1 – Hermaphrodisme vrai

Il existe exceptionnellement des êtres possédant les attributs féminins et masculins à la fois, à des degrés divers. Le cas le plus célèbre est celui du personnage mythique, Hermaphrodite, fils/fille d’Aphrodite et d’Hermès. La littérature médicale rapporte quelques cas rarissimes d’hermaphrodisme vrai. Actuellement, les techniques hormonales contemporaines permettent à des hommes de tendance homosexuelle, ou à des travestis, de se doter d’attributs féminins tout en conservant ceux de leur masculinité d’origine. Ce ne sont pas des hermaphrodites stricto sensu mais des "she-male" comme les appelle la littérature spécialisée.

2 – Pseudohermaphrodisme masculin: les androgynes

Beaucoup plus fréquents sont les cas de pseudohermaphrodisme. Platon avait l’habitude de citer à ses disciples le cas d’une femme d’Epidaure qui, un beau jour, devint homme par l’apparition de testicules. Cela arrive de temps en temps, surtout en période olympique où la chronique se trouve être défrayée par de tels cas. Un tel individu est un homme, dont le périnée semble vulviforme, dont les testicules demeurent cachés et ne sortent pas dans le scrotum. Ces personnes sont des pseudohermaphrodites de type masculin, qu’il convient d’appeler "androgynes", et dont le trouble du développement s’appelle "testicule féminisant". Ces femmes, parfois très féminines, attendent, pour se marier, qu’on leur enlève les deux testicules féminisants qui peuvent se cancériser.

3 – Pseudohermaphrodisme féminin: les gynandres

Il existe beaucoup plus rarement des êtres étranges, dont le périnée apparaît plutôt masculin. Il se prolonge par un pseudo-phallus plus ou moins rudimentaire, plus ou moins érectile. Comme le veut la règle lors de toute ambiguïté, on les déclare garçons et on s’en remet à Dieu. Avec l’âge, leurs seins poussent et, suprême honte pour celui qui se dit mâle, des pertes régulières de sang apparaissent. Ces êtres sont des femmes avec un accolement des grandes lèvres et certains remaniements anatomiques inconstants. On connaît les cas historiques du garçon boucher d’Ombredane ainsi que celui de l’élève officier de Robert. Je rappellerai l’histoire, vraie ou fausse, de la pseudopapesse Jeanne de même que celle de sainte Marina, qui commença sa vie en tant que moine et la termina en moniale. Le culte de sainte Marina est assez populaire au Liban-Nord.

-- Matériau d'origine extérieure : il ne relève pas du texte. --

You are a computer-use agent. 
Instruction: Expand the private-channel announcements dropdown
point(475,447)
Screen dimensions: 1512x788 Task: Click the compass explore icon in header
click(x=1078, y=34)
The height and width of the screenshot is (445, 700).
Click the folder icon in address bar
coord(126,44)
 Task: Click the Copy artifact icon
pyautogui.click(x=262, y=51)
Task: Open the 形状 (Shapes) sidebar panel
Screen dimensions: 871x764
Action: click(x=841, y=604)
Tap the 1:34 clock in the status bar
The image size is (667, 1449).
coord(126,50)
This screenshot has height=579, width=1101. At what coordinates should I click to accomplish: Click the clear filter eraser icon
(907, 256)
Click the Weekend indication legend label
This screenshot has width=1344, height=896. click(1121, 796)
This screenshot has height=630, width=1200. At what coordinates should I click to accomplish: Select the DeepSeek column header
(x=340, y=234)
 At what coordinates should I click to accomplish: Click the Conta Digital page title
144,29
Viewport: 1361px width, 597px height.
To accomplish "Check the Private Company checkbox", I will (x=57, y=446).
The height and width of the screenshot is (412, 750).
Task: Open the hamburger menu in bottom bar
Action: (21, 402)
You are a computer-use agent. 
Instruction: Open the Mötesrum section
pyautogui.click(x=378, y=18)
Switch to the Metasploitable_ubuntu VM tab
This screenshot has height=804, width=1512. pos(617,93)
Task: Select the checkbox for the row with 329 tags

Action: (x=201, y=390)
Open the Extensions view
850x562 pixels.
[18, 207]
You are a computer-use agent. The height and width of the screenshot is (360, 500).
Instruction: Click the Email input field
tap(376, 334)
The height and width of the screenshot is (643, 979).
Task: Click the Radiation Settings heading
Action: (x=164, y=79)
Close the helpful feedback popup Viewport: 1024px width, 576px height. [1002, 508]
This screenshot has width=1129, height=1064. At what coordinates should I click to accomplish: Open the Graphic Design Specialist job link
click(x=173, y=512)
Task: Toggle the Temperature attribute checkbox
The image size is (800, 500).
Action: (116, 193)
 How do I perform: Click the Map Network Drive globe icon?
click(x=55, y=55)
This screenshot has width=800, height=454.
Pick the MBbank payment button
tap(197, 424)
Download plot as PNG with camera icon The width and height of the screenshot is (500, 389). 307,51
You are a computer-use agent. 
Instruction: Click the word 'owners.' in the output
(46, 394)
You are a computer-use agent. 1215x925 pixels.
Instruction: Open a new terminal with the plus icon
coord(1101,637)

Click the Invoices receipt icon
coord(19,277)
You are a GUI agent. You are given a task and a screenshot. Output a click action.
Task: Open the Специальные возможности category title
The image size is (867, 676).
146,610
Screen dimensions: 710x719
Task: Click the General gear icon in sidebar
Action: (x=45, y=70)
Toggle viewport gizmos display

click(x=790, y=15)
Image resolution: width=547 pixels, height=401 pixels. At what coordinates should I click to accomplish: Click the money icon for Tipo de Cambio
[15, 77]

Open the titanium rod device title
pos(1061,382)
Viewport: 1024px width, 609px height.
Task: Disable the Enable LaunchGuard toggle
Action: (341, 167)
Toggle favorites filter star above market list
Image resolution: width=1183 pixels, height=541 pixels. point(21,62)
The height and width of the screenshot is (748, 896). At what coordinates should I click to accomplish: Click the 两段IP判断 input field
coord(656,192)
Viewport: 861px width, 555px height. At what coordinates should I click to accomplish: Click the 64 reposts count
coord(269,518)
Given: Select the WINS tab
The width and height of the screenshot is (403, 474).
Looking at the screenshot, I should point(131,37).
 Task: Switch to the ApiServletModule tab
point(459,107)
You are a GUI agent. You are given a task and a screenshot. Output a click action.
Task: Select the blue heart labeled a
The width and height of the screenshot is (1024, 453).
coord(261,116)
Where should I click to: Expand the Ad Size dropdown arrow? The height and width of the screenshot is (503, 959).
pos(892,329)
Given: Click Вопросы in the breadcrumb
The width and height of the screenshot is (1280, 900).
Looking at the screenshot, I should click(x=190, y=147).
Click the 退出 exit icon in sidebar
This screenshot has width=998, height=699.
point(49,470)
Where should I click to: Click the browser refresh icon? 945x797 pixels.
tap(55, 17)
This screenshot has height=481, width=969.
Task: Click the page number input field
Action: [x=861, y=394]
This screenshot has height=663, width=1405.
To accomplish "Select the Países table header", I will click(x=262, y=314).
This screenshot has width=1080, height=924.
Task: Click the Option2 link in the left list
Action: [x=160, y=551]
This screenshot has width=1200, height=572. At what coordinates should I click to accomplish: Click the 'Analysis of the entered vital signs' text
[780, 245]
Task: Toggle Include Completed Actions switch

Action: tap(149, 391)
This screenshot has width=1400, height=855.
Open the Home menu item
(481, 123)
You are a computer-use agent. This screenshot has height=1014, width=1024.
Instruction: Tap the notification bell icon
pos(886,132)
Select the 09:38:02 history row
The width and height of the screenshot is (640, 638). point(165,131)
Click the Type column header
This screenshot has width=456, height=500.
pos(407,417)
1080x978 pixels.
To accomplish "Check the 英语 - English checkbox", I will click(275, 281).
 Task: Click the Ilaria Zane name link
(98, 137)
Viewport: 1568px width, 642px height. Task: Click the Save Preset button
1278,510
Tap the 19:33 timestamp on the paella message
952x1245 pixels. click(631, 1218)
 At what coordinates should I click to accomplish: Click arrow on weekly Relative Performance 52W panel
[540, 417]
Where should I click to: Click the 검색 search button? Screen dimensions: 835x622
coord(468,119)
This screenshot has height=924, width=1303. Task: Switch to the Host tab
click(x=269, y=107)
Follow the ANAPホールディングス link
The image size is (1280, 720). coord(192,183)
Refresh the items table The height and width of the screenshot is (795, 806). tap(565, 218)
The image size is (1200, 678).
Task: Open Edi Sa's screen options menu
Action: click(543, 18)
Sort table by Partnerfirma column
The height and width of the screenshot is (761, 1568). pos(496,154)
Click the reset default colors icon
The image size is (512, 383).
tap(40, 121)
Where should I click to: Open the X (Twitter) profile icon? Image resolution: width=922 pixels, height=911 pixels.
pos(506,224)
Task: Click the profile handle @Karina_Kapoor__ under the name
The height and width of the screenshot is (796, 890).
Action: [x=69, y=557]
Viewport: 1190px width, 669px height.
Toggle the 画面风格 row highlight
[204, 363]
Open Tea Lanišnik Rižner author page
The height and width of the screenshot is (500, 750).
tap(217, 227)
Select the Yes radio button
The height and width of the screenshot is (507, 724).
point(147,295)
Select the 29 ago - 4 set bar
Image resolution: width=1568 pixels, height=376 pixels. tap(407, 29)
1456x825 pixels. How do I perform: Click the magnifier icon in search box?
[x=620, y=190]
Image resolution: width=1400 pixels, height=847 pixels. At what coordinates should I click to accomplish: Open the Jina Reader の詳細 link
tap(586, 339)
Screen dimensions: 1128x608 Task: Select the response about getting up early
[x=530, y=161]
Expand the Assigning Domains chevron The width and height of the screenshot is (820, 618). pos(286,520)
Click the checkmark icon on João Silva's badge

La particularité anatomique de ces ambigus intersexués gynandroïdes est très commune en Afrique sub-saharienne, où l’excision du clitoris et l’infibulation des grandes lèvres sont des pratiques courantes. Et pourtant, lorsque la nature se permet d’infibuler, par erreur, une femelle humaine, cette dernière est déclarée de sexe masculin devant l’état civil. C’est une gynandre. Une fille ainsi infibulée n’est ni un monstre ni un cas d’intersexualité. La vie d’une gynandre est l’illustration tragique du préjugé négatif qui est attaché à la condition de la féminité.